In fact, on the Global Financial Centres Index, it ranks only 10th in the world and fourth in Europe behind London, Zurich and Geneva. It isn't a capital city either, not even of the central regional state of Hesse where it is based.

Although home to more than 300 banks, both national and international, it isn't Germany's wealthiest city, even if – with its ever-growing skyline of gleaming steel and concrete skyscrapers – it likes to style itself as "Mainhattan", a play on the name of the river on which it is built.


In terms of household income, Frankfurt is Germany's 23rd richest city, behind Hamburg and Munich and even the likes of Stuttgart, Düsseldorf, Cologne and Bonn.

Greater Frankfurt ranks third behind Munich and Hamburg in terms of gross domestic product (GDP) per capita. It is home to the once-mighty Bundesbank and now the European Central Bank,

and also hosts Deutsche Börse, Europe's second-biggest stock exchange after London.

Despite the competition however, Frankfurt has fared much better than all other European financial and banking centres during the region's long and debilitating debt crisis. The German economy, too, has weathered the crisis storms much better than its eurozone neighbours and its blue-chip stock index, the DAX, has recently soared to new all-time highs.

While the challenges are the same – an economic slowdown in the euro area, an environment of ultra-low interest rates and profound restructuring of Europe's banking sector – analysts say Frankfurt has a number of advantages.
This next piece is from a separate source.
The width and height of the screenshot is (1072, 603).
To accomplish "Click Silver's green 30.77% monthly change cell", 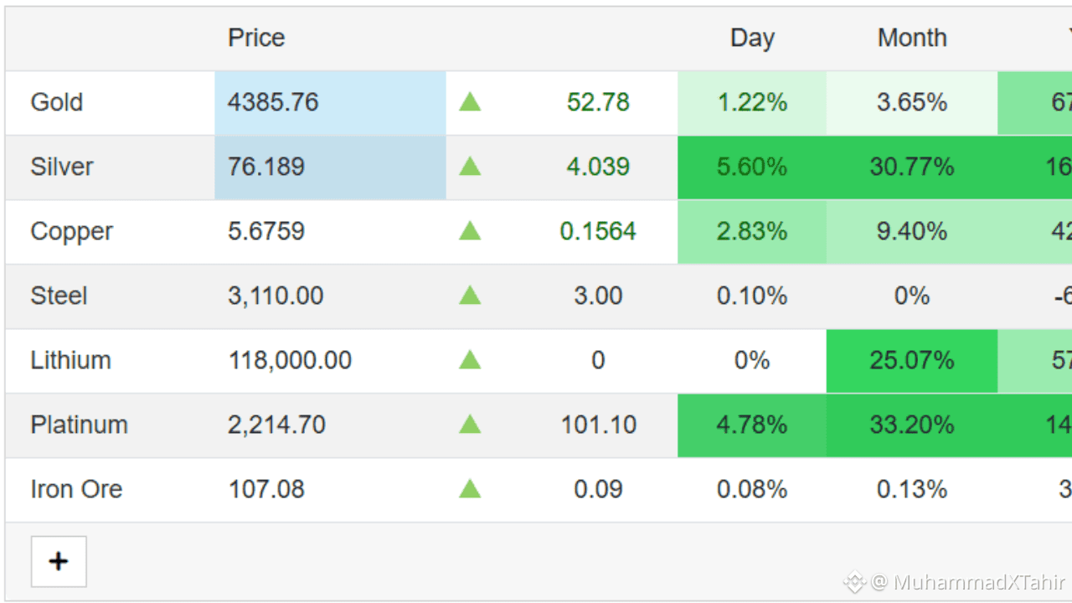I will 912,167.
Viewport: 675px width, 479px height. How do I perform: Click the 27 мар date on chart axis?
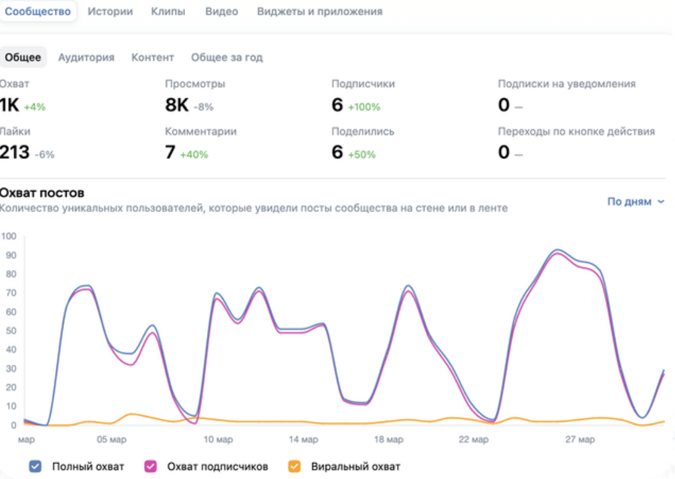(580, 440)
London's City axed more than 30 percent of the workforce in its banking and financial sector between 2007 and 2012 to 249,000, according to data compiled by the Centre for Economics and Business Research (CEBR).

And more than 13,000 more jobs are facing the chop by the end of next year, bringing the number of people employed in the sector to its lowest level since 1993.

No 'blood-letting'

By contrast, a study by German regional bank Helaba calculated that just 3,000 jobs have been lost in Frankfurt since the 2008 collapse of Lehman Brothers and the number of people employed in the sector is projected to fall by just 2.0 percent to 73,000 people at the end of next year.

"Frankfurt is doing well as a financial centre," said Lutz Rättig, spokesman for Frankfurt Main Finance, a financial sector lobby group, and supervisory board chief for Morgan Stanley in Germany.

"The climate has deteriorated somewhat as a result of the financial crisis, but there's been no downturn. Frankfurt's banks haven't had to cope with the dramatic blood-letting that we've seen in London or Paris," Rättig said.

Christoph Schalast, professor at the Frankfurt School of Finance & Management, argues that unlike other European financial centres, Frankfurt has never been a major player in investment banking, which is at the root of the crisis.

On the contrary, Germany's banking sector is largely centred on credit and savings, and entertains close ties to the small and medium-sized enterprises, or SMEs, that form the main backbone of the country's economy, Schalast said.

Story continues below…

"There is a close link with the real economy which is absent from other financial centres," said Rättig. "The excesses seen elsewhere have not been seen here."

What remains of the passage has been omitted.